Dec 15, 2017
Design Principles are critical. They align us as a team, help articulate the fundamental goals that all decisions can be measured against, and keep the various teams moving as an integrated whole. Learn more about how we defined the principles.
Make it simple
Help learners focus by providing context and limiting distractions. Simplicity is key—it is critical to realize what’s essential. Most of the time, the best way to understand what’s really important to the learning experience is to get rid of everything that isn’t.
Example: Let the most important elements to a user’s primary task be the focus. Everything else is secondary.
Make it easy
A clumsy experience makes learning harder. Design the UI so it feels as quick and instinctive as our learners are. Be obvious and not ambiguous. Language and patterns should be intuitive, timely, predictable, uncomplicated, and precise.
Example: The next step should always be clear. Allow the user to resume their activity without restarting—including when they stop mid-exercise.
Help guide users through the experience by providing clear and intuitive interaction, context and next steps.
Example: Create clear way-finding so users understand where they are in the experience.
Get me started
As the saying goes, you only get one chance to make a first impression—so make it count. Onboarding (to a product, to a purchase, to a learning sequence) sets expectations for the relationship.
Example: From the first moment a user is invited to a course, to the time they engage with the content, the experience should be logical, clear, frictionless and welcoming.
Help me discover
Find the special opportunities to entice our users into discovery by injecting serendipity through messaging, animation, and other delightful surprises.
Example: UI elements such as toasts, rollover states, and refresh functionality aid in discovery.
Uplift and motivate users when they take a wrong turn or feel like things aren’t working the way they should. Surprise them with moments of accomplishment.
Example: The tone of Pearson messaging should be uplifting and encouraging.
Listen to me
Lead with user insights. A solid understanding of user needs and learning objectives should guide design decisions.
Example: Validating a specific function or feature through research and testing.
Consider and accommodate the diversity of our learners.

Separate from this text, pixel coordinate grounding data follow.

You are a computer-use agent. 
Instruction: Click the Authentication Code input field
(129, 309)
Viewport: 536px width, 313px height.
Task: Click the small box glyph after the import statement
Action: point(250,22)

Look beyond the idea of an average learner in a typical setting. Design by default for accessibility and inclusivity at all ages, stages and level of capability.
Example: Supporting the ability to access Pearson anywhere, anytime, by anyone.
Build trust with me
Consistency and patterns help users make sense of the experience, building their familiarity and trust over time. Once established, follow standards, guidelines, and best practices. But keep an eye out for situations that sometimes call for breaking a rule.
Example: Don’t conform to trends and gimmicks - do what feels right for the brand and the user.